Extended Data Fig. 10. Tract-based analysis of DNs in FANC and ANs in MANC.

a, Tract assignment of all left side DNs in the FANC dataset to compare to previously published tract assignment in the MANC dataset. b, Number of DNs for each tract in comparison to MANC DNs (dotted line). c, DNs grouped into pairs or populations comparing FANC to MANC. d, Correlation of soma location and tract membership for identified FANC DN types based on LM images from genetic driver lines. e, Tract assignment of all left side ANs in the MANC dataset. None of the ANs project along the MTD-II or MTD-III tract. A small additional tract was observed for ANs, referred to as AN-specific dorsal medial tract (ADM). f, Number of ANs in each tract. g, ANs grouped into pairs or populations comparing MANC to FANC. h, Correlation of hemilineage and neuromere to tract membership for MANC ANs. i, Number of DNs/ANs assigned a VNC long tract in MANC and FANC.

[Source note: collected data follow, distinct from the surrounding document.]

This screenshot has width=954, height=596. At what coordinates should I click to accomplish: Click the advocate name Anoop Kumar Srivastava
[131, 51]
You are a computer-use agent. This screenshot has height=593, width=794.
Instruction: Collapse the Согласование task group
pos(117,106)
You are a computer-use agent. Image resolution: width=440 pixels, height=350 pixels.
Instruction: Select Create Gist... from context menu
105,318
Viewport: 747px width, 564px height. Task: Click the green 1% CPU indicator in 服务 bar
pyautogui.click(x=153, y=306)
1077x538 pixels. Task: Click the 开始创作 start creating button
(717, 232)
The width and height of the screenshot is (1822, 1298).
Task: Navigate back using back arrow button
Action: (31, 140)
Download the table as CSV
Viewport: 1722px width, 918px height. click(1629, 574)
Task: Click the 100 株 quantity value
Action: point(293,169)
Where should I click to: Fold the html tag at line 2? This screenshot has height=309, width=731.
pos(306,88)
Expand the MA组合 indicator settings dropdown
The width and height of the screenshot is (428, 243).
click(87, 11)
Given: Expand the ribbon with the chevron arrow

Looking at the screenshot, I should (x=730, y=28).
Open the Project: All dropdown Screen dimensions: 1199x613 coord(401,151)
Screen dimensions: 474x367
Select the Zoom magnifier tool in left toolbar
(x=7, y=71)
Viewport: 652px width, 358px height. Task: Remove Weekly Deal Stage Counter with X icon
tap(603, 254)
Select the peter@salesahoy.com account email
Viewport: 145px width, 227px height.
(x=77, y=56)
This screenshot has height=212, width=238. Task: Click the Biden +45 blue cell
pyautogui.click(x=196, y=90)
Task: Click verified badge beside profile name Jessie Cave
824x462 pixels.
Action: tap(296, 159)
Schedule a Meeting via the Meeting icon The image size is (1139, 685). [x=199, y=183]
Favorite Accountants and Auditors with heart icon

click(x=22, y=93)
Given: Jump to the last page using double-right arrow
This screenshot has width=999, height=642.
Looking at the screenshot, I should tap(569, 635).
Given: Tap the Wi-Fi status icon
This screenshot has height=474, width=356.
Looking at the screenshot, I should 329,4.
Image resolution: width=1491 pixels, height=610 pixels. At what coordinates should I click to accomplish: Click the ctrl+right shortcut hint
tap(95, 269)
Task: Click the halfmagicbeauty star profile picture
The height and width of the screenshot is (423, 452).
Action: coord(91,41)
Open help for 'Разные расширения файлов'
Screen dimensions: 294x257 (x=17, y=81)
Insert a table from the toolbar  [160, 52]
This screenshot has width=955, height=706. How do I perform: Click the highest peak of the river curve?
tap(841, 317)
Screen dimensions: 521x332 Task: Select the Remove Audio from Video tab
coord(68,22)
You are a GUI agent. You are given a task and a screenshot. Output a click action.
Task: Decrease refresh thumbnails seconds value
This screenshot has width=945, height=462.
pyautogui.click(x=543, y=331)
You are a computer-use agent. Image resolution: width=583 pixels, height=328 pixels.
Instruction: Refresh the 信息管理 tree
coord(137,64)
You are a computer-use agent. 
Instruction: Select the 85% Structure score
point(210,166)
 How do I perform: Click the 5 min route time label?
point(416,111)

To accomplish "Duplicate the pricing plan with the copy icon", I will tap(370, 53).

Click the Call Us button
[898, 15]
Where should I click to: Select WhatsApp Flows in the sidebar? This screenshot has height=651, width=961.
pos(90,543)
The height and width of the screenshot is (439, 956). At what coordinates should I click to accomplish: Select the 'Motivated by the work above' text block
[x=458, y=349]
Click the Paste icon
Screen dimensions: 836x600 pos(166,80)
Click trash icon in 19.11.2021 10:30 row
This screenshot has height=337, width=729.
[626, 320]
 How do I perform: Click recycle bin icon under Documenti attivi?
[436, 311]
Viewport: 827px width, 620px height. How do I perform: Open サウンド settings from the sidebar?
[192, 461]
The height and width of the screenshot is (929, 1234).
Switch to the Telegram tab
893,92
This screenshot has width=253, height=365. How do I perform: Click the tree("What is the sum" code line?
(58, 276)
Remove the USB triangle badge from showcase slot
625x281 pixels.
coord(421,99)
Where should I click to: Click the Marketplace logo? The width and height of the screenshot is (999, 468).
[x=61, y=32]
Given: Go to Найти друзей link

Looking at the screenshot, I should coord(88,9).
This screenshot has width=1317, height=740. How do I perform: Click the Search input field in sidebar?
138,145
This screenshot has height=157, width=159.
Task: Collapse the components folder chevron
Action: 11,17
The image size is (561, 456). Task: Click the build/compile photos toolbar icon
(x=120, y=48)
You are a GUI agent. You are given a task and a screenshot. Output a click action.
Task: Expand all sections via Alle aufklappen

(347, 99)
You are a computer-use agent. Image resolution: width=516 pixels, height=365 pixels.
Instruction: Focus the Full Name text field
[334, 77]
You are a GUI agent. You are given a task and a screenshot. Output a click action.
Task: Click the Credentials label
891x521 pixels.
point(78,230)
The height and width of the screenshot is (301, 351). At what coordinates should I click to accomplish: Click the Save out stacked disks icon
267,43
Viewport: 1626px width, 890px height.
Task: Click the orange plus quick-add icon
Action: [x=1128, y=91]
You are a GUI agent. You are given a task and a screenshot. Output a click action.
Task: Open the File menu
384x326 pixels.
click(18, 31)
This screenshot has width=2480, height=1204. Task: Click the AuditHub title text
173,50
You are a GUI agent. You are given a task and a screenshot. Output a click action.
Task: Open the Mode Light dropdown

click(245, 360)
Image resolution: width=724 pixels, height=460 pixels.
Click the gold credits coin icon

Extended Data Fig. 11. Potentially sexually dimorphic or sex-specific ANs in the VNC.

a, Morphology of all the potentially male-specific ANs by type. b, Morphology of the potentially female-specific ANs by newly assigned types. c, Morphology of the potentially sexually dimorphic ANs by MANC type names. In black the EM morphology from the female dataset (FANC) in red from the male dataset (MANC). Stars indicate ANs with missing soma in FANC due to missing EM image data.